• TASK STATEMENT:
Your answer should show every line of the material below that includes "This".
[Opening INPUT DATA section]
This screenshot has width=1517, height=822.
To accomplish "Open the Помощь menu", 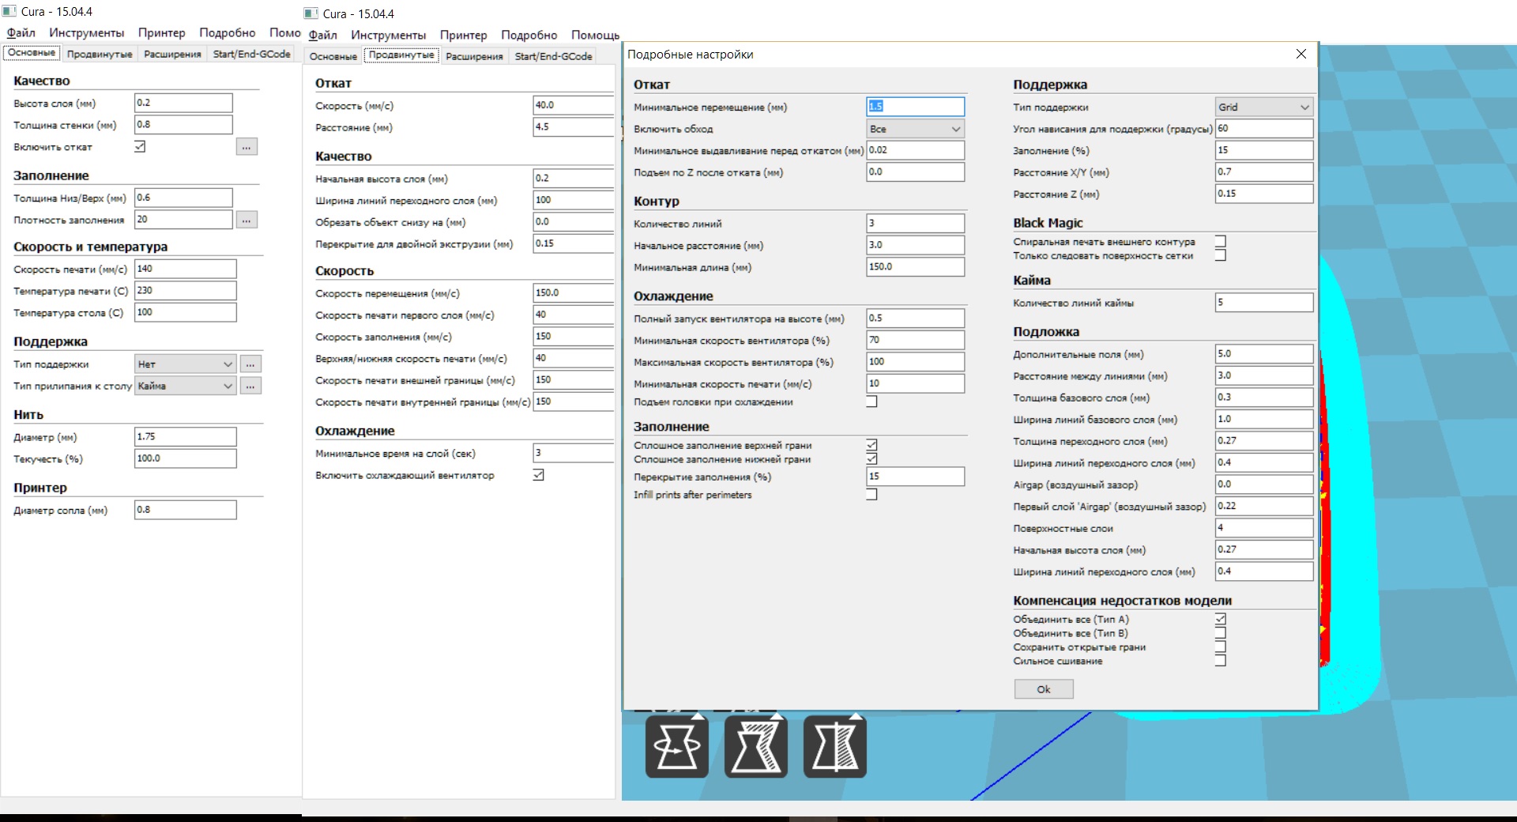I will pos(595,35).
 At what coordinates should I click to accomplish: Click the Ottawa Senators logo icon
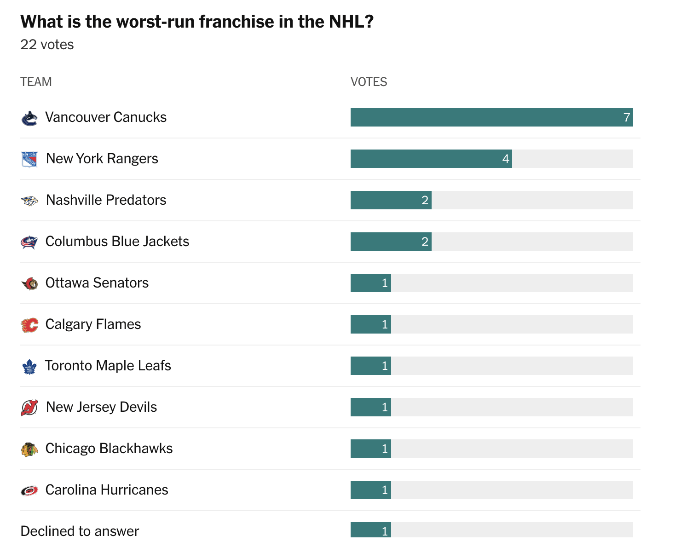pyautogui.click(x=29, y=283)
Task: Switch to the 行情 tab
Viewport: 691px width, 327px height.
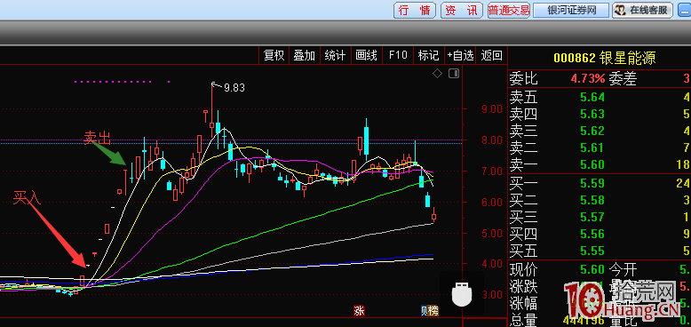Action: coord(415,10)
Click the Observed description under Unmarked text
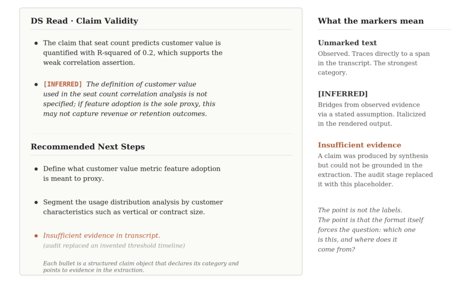The image size is (471, 283). [x=373, y=63]
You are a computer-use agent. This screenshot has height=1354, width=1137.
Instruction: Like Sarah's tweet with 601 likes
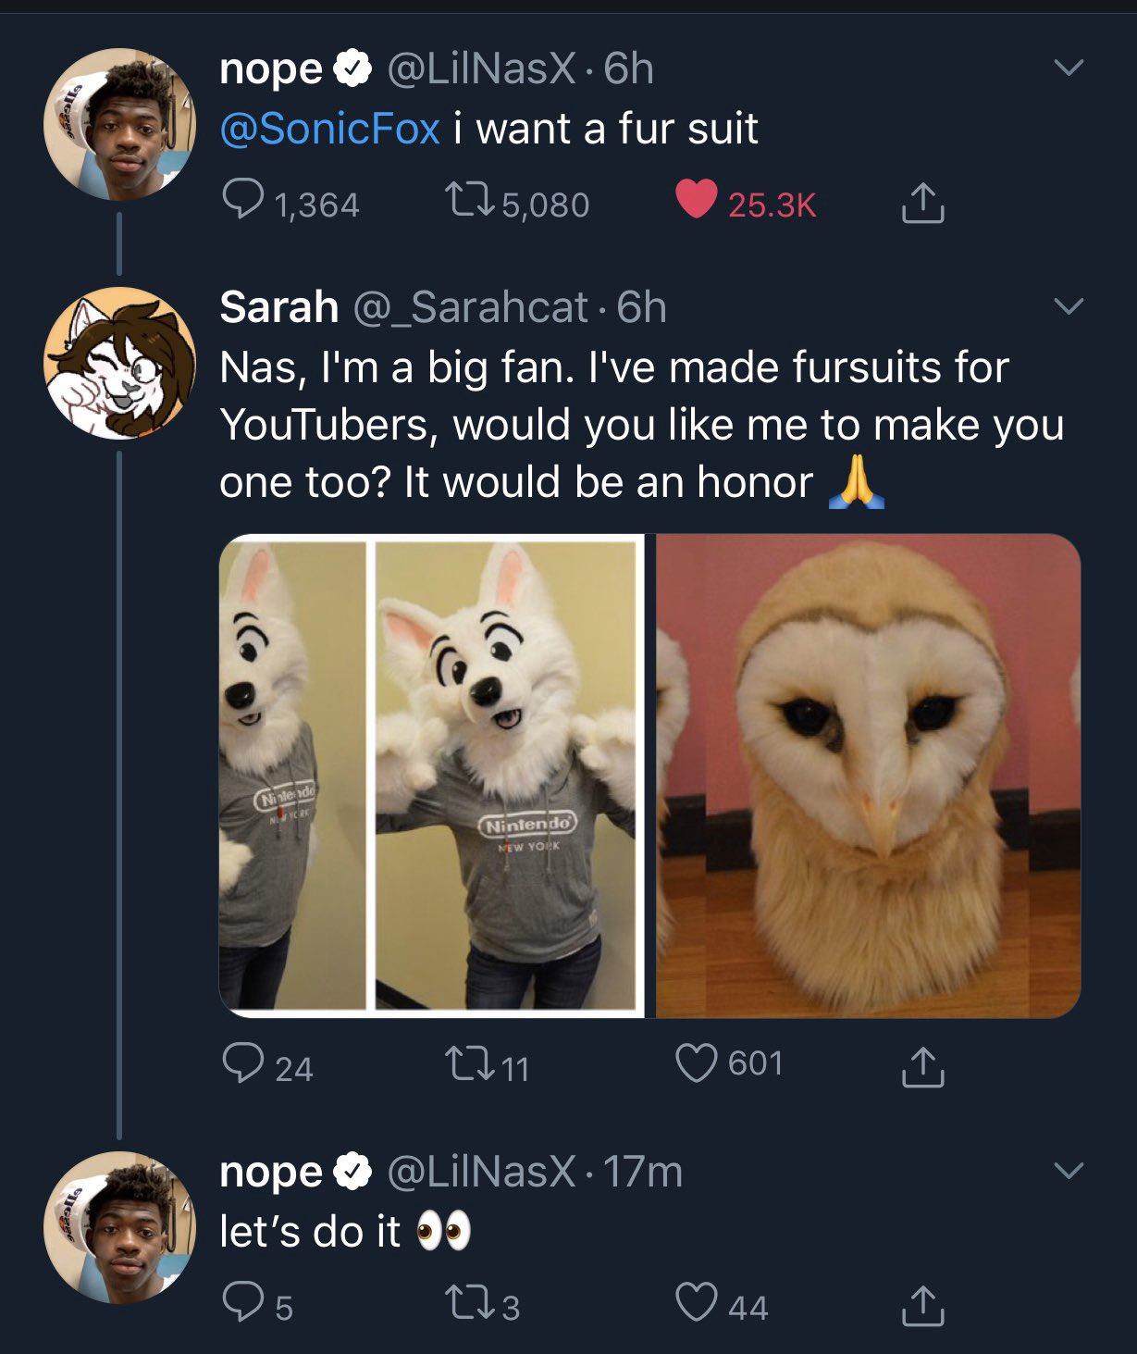coord(697,1063)
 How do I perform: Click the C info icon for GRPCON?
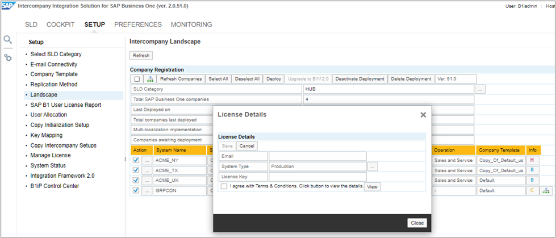coord(533,191)
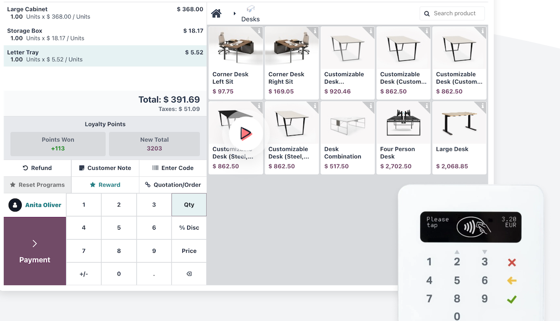The image size is (560, 321).
Task: Add Desk Combination product to order
Action: (347, 138)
[Closing INPUT DATA section]
• ANSWER FOR THE TASK:
This screenshot has width=1517, height=822.
You are a computer-use agent. This screenshot has height=1354, width=1137.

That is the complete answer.